论文标题
自动转录对话的上下文依赖性rnnlm
Context Dependent RNNLM for Automatic Transcription of Conversations
论文作者
论文摘要
对话性演讲虽然在话语层面上被非结构地进行,但通常具有一个宏观主题,该主题提供了更大的上下文,涵盖了多种话语。使用经常性神经网络(RNNLM)的语音识别系统中的当前语言模型主要依赖于本地上下文并排除较大的上下文。为了模拟多个句子中单词的长期依赖性,我们提出了一个新颖的体系结构,其中先前话语中的单词转换为嵌入。这些嵌入对于当前句子中下一个单词预测的相关性是使用门控网络发现的。在语言模型中合并了相关加权上下文嵌入向量,以改善下一个单词的预测,包括上下文嵌入和相关加权层在内的整个模型是共同学习的,以进行对话性语言建模任务。实验是在两个对话数据集上进行的-AMI语料库和总巴巴语料库。在这些任务中,我们说明所提出的方法对RNNLM基线的语言模型困惑产生了显着改善。此外,在基于RNNLM的ASR基线上,使用拟议的对话LM用于ASR重新夺回ASR会导致ASR的绝对减少$ 1.2 $ \%。

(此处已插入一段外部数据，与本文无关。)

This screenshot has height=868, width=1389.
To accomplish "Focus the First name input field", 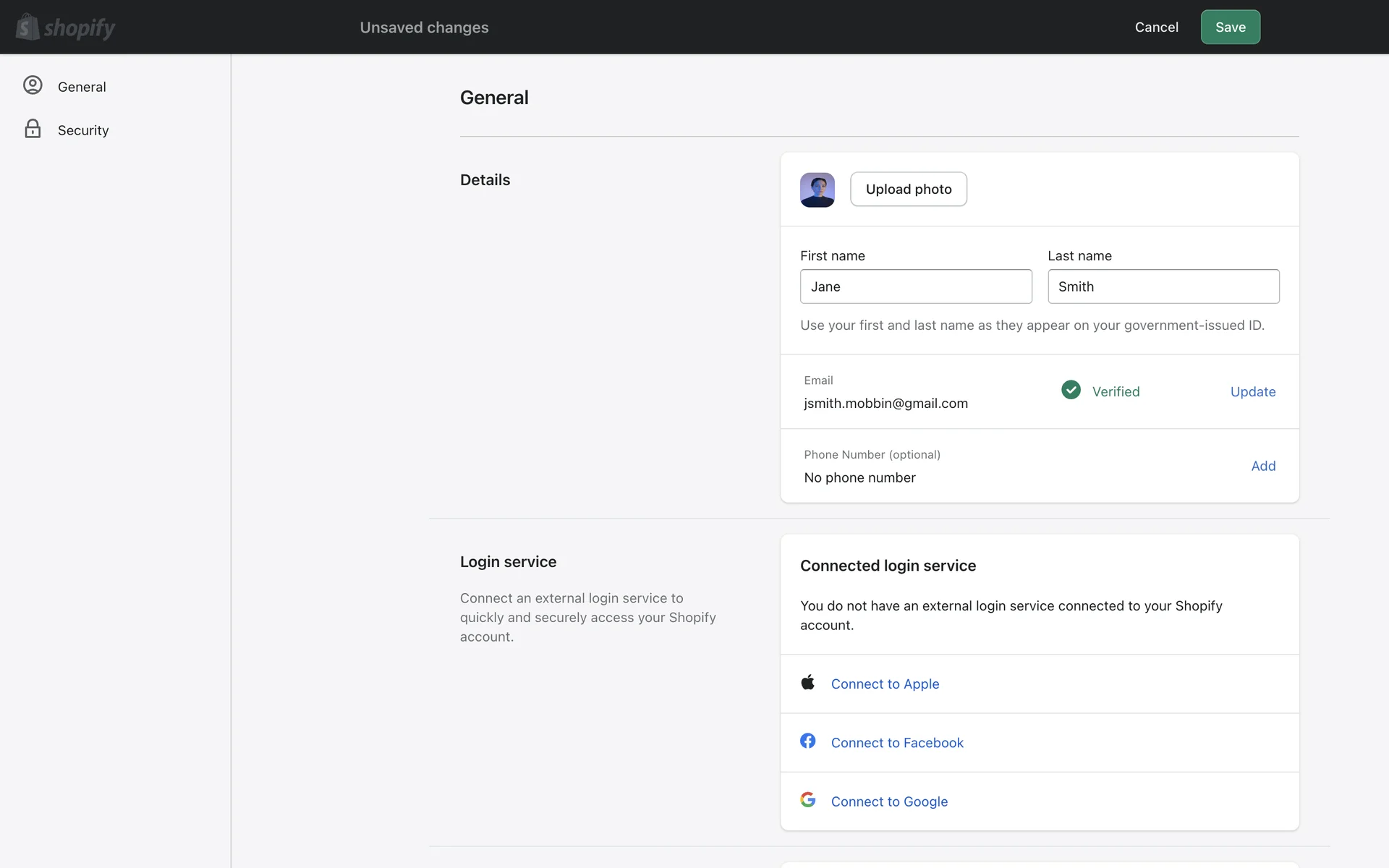I will coord(916,286).
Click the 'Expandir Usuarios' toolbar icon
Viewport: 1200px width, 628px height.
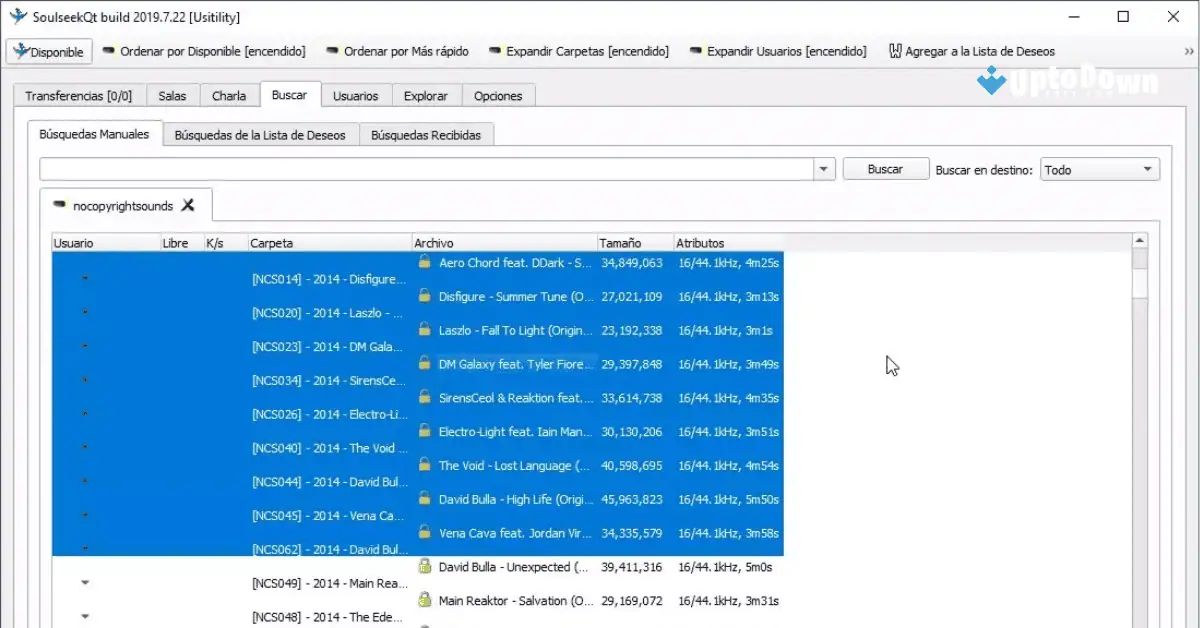coord(698,50)
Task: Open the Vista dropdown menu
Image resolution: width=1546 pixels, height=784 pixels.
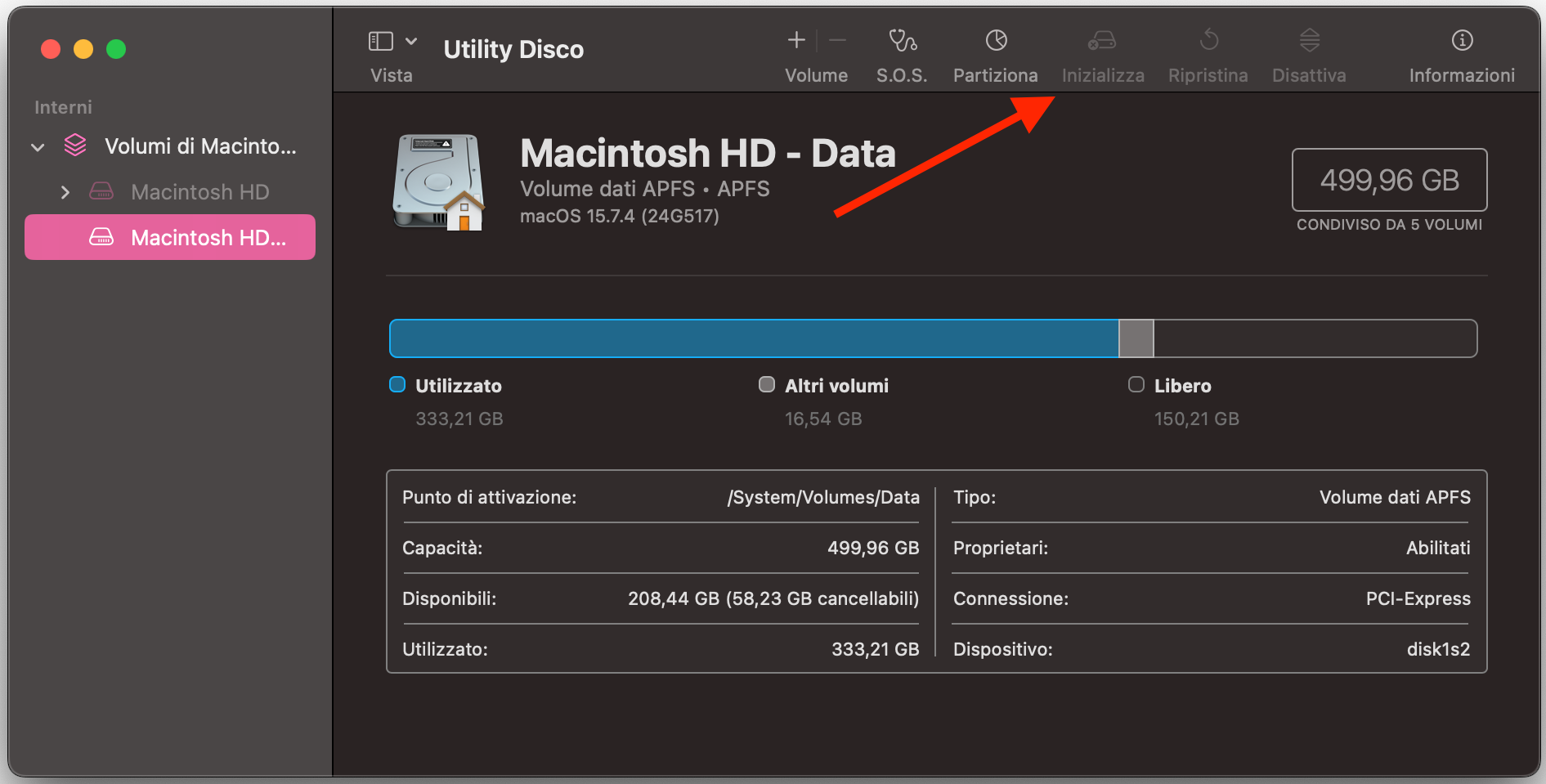Action: point(411,40)
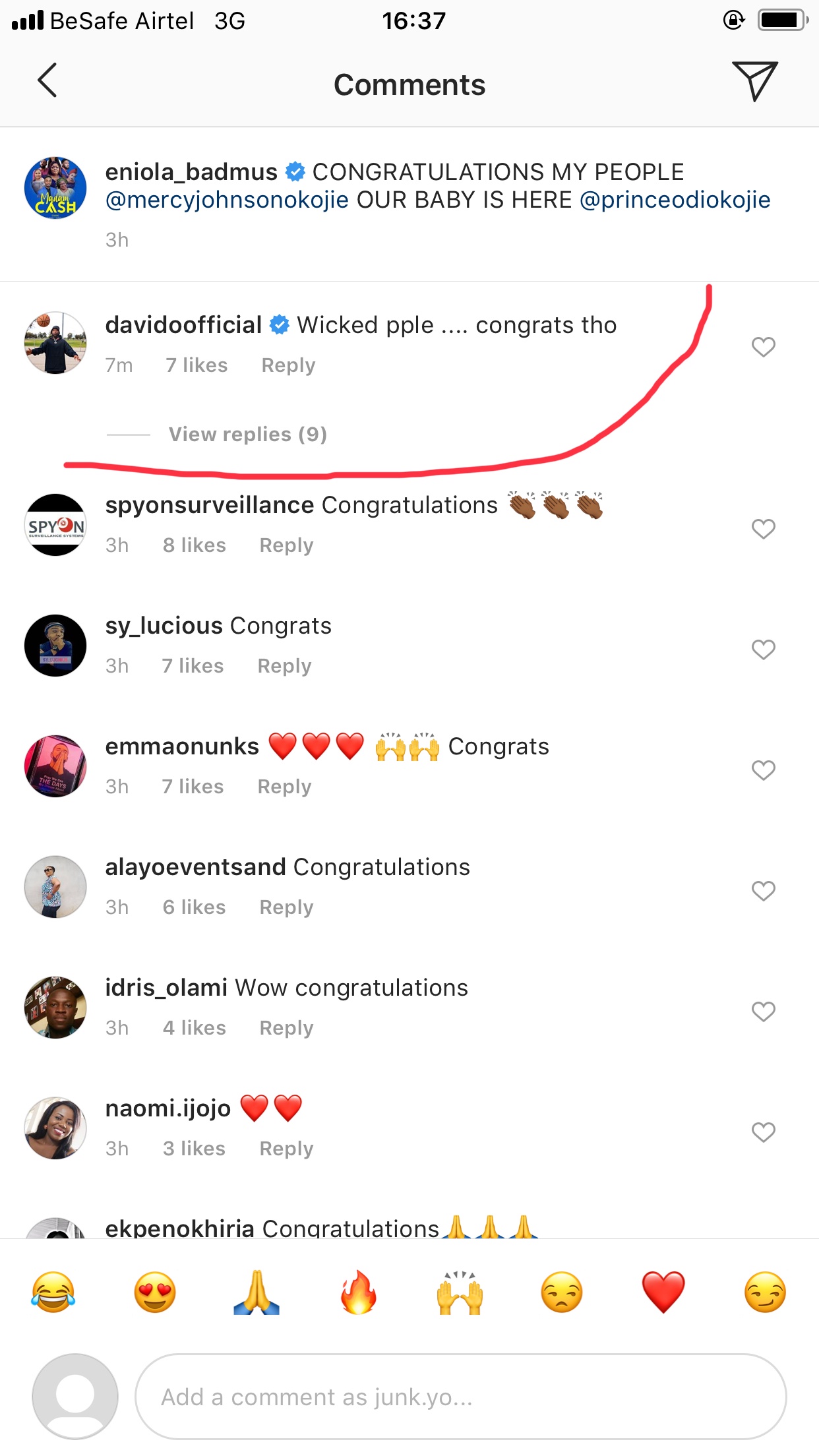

Conversational speech, while being unstructured at an utterance level, typically has a macro topic which provides larger context spanning multiple utterances. The current language models in speech recognition systems using recurrent neural networks (RNNLM) rely mainly on the local context and exclude the larger context. In order to model the long term dependencies of words across multiple sentences, we propose a novel architecture where the words from prior utterances are converted to an embedding. The relevance of these embeddings for the prediction of next word in the current sentence is found using a gating network. The relevance weighted context embedding vector is combined in the language model to improve the next word prediction, and the entire model including the context embedding and the relevance weighting layers is jointly learned for a conversational language modeling task. Experiments are performed on two conversational datasets - AMI corpus and the Switchboard corpus. In these tasks, we illustrate that the proposed approach yields significant improvements in language model perplexity over the RNNLM baseline. In addition, the use of proposed conversational LM for ASR rescoring results in absolute WER reduction of $1.2$\% on Switchboard dataset and $1.0$\% on AMI dataset over the RNNLM based ASR baseline.